‘One, two, three!’ The count goes on and on as as my muscles scream in pain, bringing the 1kilogram (2.2lb.) sword in a smooth ark from above my head to just above my navel over and over. The night is hot and humid as I practice in a small park near my house, an occasional person wandering by with their dog on a leash poop bag in hand. A sweaty, white guy in a park swinging a shiny katana has become a common sight to my neighbors and no longer gets more then a passing glance.

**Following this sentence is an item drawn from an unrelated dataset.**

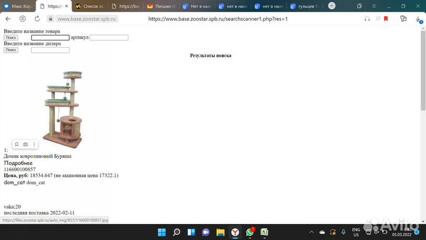This screenshot has height=240, width=426.
Task: Click the Windows Start button
Action: pyautogui.click(x=162, y=232)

Two, or was it three years ago I first began the endeavor of learning Iaido (the art of drawing a sword, and no, not with a pencil) at the Budokan (public martial arts hall) at 10am on Monday and Wednesdays. The big echoing hall, the smell of sweat and the feeling of a rough cloth bound handle gripped tightly in between weary hands. It went on for almost a year before an innocent comment by the teacher drove me from those comforting halls. ‘You’re doing pretty good… for a foreigner.’ All the ideals, hopes, and dreams I had for studying under a patient, understanding and wise teacher were shattered in an ignorant and seemingly complementary (yet highly insulting) comment. Since then I have practiced on rooftops and in parks, a lone student with no teacher swinging away in front of himself.

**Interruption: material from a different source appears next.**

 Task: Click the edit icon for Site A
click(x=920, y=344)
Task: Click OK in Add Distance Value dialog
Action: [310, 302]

You get used to that kind of thinking here and learn to take a deep breath and move past it but the knowledge that all your actions are viewed that way creates a a rift that is sometimes difficult to overcome. It’s been two years since I walked out of that classroom and I regret all the things I missed a chance to learn but it’s a choice that I made that led to other opportunities. One door closes, another opens.